Disse a ele que o barão era o mais generoso de todos os homens. — Mas veja bem — devolveu Ben Gunn. — Não estou falando de me darem um emprego de porteiro, com uniforme e essas coisas. Seria ele capaz de me deixar ficar com pelo menos umas mil libras, parte do dinheiro que na prática me pertence? — Tenho certeza de que seria — disse. — O combinado sempre foi que dividiríamos o tesouro, todos nós. — Além de uma passagem para casa? — acrescentou, com um olhar de muita astúcia. — É claro — gritei —, o barão é um cavalheiro. Além disso, se nos livrarmos dos outros, vamos querer sua ajuda para navegar de volta. — Ah, assim é melhor — disse. E pareceu muito aliviado. — Veja, vou lhe contar uma coisa — continuou. — Estava no navio de Flint quando ele enterrou o tesouro, ele e outros seis. Os seis eram marinheiros fortes. Ficaram em terra firme
quase uma semana inteira, enquanto o resto de nós ficou no seu velho navio, o Morsa. Num belo dia, lá veio Flint sozinho num pequeno bote, com a cabeça enfaixada com um pano azul. Ele parecia pálido, mas a verdade é que estava voltando ao navio, enquanto os outros seis estavam mortos. Mortos e enterrados. Como ele fez isso, nenhum outro homem a bordo conseguia entender. Deve ter sido horrendo, pois era ele contra seis. Billy Bones era o imediato, Long John, o contramestre, e perguntaram onde estava o tesouro. Ele respondeu: “Se quiserem, podem ir para terra firme e ficar lá, mas essa embarcação está pronta para ir buscar mais!”. E continuou: — Há três anos, estava eu em outra embarcação e avistamos essa ilha. Contei aos rapazes que a ilha escondia o tesouro de Flint e sugeri que fôssemos encontrá-lo. O capitão não gostou nada disso, mas meus companheiros pensaram diferente e todos foram até a terra. Procuramos por 12 dias, e a cada dia me dirigiam palavras piores, até que voltaram todos a bordo. “Quanto a você, Ben Gunn”, disseram, “aqui está um mosquete, uma pá e uma picareta. Pode ficar por aqui e encontrar sozinho o tesouro de Flint.” — Bem — continuou —, por três anos fiquei aqui, e nem uma migalha de dieta cristã desde aquele dia. Mas olhe para mim: eu pareço um dos homens de adiante do mastro? Não, você vai dizer. Porque eu não era um grosseirão, não era mesmo.
E, ao falar isso, ele torceu e apertou meu braço com mais força. Disparou a falar um monte de coisas desconexas sobre a vida na ilha e orações para sua mãe, até pedir finalmente: — Quero que repita essas palavras para seu barão, Jim — e ele continuou. — Durante três anos ele foi o homem da ilha, mas Ben Gunn é um bom homem, e aí ele terá mais confiança nesse que nasceu cavalheiro do que naqueles cavalheiros bem afortunados, sendo ele próprio um daqueles. — Olhe — disse —, não entendi uma só palavra do que estava falando. Mas, tanto faz, como faremos para ir a bordo? — Ah — respondeu —, esse é o problema, com certeza. Bem, temos o meu bote, que fiz com minhas próprias mãos.

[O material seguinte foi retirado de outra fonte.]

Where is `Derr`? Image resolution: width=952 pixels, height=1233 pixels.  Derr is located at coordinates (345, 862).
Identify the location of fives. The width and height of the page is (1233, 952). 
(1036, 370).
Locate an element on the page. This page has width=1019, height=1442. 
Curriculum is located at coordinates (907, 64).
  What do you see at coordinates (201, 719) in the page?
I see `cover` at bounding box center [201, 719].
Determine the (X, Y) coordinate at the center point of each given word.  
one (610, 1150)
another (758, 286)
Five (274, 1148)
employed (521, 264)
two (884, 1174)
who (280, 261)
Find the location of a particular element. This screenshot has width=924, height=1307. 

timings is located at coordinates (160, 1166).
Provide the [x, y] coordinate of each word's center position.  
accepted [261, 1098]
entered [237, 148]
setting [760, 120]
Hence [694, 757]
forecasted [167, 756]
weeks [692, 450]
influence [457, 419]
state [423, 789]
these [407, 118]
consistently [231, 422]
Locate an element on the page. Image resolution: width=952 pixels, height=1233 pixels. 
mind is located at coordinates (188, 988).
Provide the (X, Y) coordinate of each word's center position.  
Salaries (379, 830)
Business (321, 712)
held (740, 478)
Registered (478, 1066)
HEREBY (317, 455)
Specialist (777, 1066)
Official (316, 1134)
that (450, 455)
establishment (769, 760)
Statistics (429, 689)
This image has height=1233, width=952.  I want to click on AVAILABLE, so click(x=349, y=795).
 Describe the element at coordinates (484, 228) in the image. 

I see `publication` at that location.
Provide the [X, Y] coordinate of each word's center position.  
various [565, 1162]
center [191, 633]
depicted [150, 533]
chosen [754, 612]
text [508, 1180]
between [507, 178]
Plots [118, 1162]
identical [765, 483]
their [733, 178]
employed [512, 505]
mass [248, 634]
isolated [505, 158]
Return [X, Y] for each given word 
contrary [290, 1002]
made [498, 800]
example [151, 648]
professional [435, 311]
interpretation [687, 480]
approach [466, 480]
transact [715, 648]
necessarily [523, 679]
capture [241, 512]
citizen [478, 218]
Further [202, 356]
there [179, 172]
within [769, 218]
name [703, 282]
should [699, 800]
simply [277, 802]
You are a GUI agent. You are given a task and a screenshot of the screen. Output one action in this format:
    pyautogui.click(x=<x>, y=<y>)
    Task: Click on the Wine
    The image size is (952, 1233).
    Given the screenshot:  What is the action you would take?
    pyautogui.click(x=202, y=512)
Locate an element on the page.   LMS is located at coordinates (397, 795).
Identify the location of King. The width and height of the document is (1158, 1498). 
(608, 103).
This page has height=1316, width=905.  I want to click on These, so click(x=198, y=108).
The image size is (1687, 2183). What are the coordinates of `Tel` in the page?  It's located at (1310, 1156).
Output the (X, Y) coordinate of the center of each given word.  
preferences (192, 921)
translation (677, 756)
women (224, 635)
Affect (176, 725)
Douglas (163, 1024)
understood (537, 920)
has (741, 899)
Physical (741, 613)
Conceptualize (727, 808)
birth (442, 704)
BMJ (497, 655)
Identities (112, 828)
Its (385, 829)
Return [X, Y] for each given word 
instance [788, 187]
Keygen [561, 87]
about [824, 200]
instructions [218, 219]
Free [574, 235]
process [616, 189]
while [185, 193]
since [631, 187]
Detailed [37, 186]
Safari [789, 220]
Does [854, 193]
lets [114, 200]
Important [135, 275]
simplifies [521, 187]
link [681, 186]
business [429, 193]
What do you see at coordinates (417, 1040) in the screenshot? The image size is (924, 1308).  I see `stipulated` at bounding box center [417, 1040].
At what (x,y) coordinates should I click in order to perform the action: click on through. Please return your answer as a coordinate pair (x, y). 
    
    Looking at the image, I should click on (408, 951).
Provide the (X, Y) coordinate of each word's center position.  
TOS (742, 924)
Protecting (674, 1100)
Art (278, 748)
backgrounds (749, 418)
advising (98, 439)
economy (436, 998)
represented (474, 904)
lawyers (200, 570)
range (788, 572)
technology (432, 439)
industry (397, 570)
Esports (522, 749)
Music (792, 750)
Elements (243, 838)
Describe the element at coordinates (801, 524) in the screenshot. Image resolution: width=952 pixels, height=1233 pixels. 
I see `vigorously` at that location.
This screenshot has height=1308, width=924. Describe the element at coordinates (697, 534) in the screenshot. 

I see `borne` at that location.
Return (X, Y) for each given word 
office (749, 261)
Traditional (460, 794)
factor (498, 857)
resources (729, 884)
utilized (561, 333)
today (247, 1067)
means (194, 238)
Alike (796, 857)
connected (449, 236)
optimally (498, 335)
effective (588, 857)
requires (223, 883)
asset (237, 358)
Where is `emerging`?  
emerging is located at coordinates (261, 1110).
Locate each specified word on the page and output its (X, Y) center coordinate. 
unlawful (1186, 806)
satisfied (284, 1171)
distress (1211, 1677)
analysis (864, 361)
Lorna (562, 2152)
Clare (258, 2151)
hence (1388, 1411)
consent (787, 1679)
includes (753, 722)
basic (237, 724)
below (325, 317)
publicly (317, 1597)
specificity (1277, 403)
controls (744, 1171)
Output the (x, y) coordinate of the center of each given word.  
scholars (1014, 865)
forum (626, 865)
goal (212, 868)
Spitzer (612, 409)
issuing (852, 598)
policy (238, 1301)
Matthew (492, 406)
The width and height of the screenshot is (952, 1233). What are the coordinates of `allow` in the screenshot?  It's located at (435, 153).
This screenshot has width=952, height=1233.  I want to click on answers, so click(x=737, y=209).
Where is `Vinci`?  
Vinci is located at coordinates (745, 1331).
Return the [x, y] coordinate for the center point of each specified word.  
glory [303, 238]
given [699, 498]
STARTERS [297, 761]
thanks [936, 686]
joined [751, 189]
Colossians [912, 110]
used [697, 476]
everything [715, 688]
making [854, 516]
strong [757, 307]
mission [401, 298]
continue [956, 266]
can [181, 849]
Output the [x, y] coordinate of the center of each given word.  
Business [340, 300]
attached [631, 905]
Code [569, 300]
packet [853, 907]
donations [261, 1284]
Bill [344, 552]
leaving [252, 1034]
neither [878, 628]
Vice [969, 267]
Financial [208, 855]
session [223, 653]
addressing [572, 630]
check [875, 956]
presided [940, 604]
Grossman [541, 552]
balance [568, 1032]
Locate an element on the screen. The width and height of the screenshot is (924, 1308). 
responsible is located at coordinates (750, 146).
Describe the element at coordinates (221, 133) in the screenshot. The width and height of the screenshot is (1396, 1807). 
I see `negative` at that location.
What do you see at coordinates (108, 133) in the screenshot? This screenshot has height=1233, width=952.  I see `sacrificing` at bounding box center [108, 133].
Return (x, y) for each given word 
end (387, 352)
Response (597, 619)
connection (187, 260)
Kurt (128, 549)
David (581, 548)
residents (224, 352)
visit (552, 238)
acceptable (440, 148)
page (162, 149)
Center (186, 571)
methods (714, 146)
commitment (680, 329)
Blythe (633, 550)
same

Eu o guardo debaixo da pedra branca. Ei! O que foi isso?
Bem nessa hora, mesmo que ainda faltassem umas 2 horas até o sol se pôr, todos os ecos da ilha acordaram e gritaram com o estrondo de um canhão. — Começou a luta! — gritei. — Venha comigo. E comecei a correr rumo ao ancoradouro, esquecendo-me de toda cautela. Ao meu lado, bem perto de mim, o homem vestido com pele de cabra trotava ligeiro com facilidade. — Pela esquerda, pela esquerda — disse —, mantenha-se à esquerda, camarada Jim! Por baixo das árvores! Foi aqui que matei minha primeira cabra. Elas não aparecem mais por aqui, ficam todas encasteladas em sua montanha, com medo de Benjamin Gunn. Ah, e ali está o cetimério — cemitério, ele queria
dizer. — Você vê os túmulos? Venho aqui para rezar, de vez em quando, quando acho que é domingo.
Prosseguiu falando enquanto eu corria, sem esperar nem receber nenhuma resposta. O tiro de canhão foi seguido, após um intervalo razoável, por uma salva de tiros de armas menores. Outra pausa, e então, menos de um quarto de milha à minha frente, pude ver a bandeira do Reino Unido tremulando no ar sobre um bosque.